▶ SET PROBLEM: Please locate every line in the entries below that contains the word "click", matching case exactly, and copy each such line out in full.

▶ DATASET ENTRIES:

::::::

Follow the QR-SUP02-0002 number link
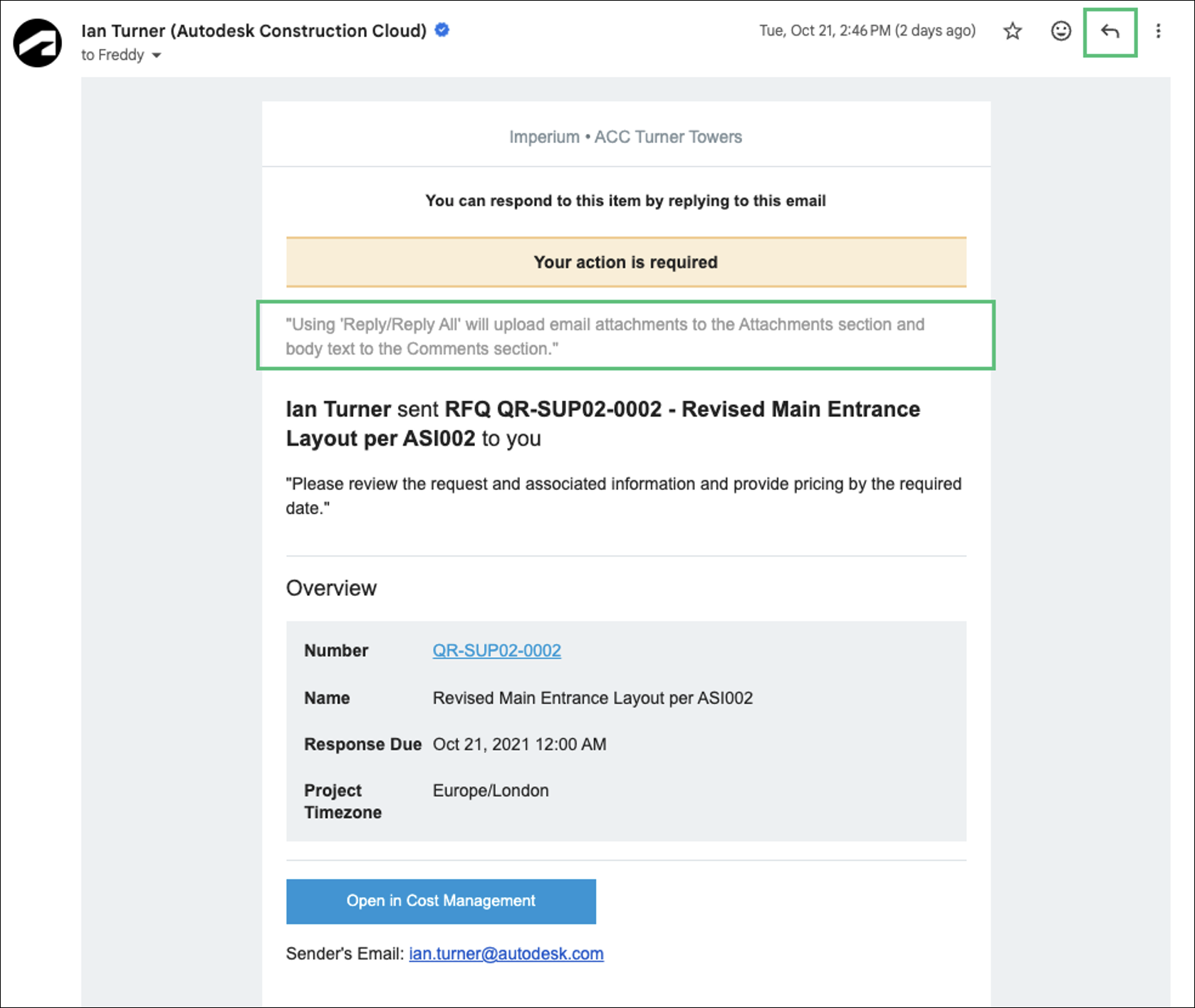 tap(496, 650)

::::::

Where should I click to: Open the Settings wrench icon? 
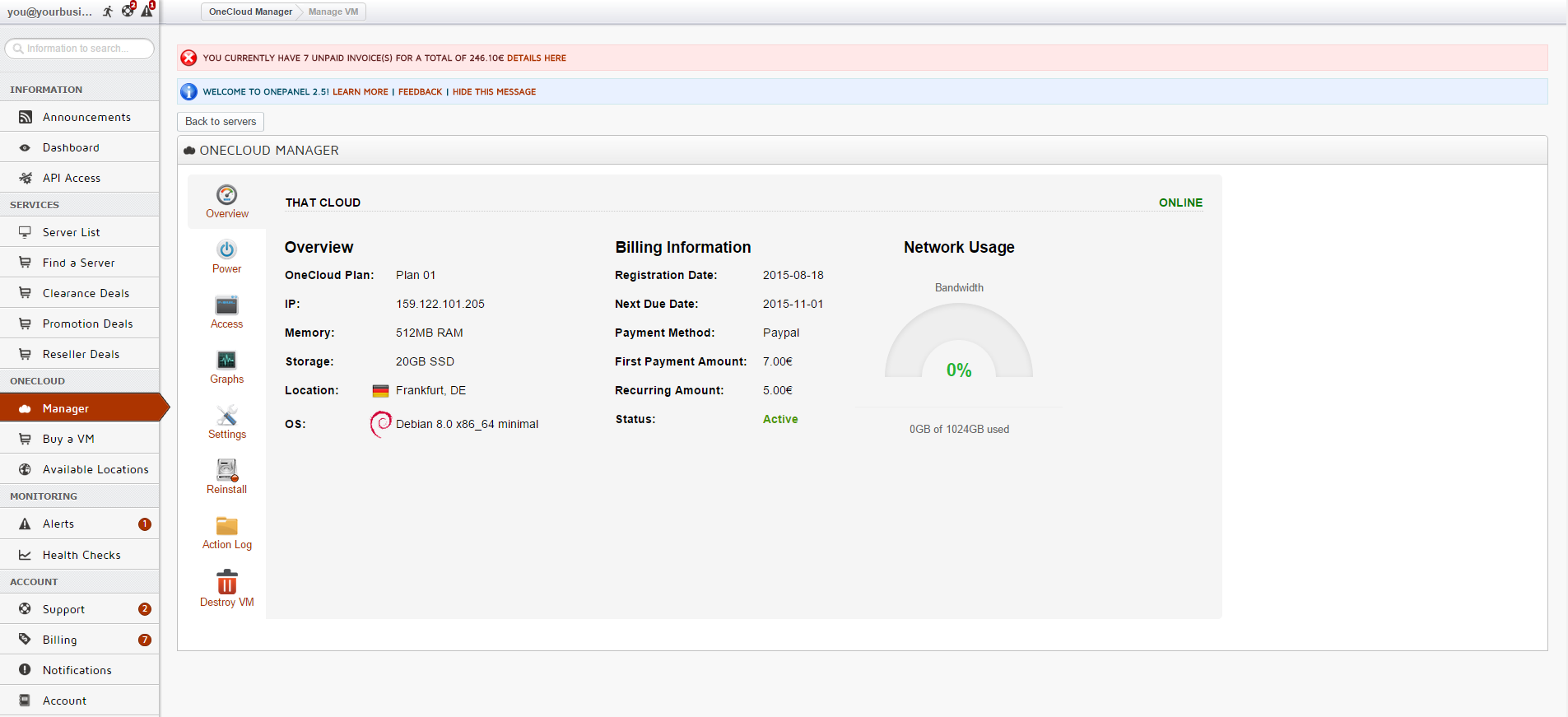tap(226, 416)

::::::

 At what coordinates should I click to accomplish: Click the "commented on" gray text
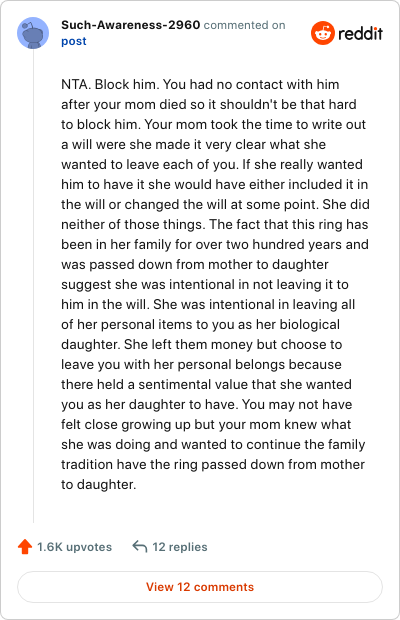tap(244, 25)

::::::

▶ THE REPLY:
Where should I click to: Open the Settings wrench icon? 
 At what coordinates should I click to accomplish: Click the "commented on" gray text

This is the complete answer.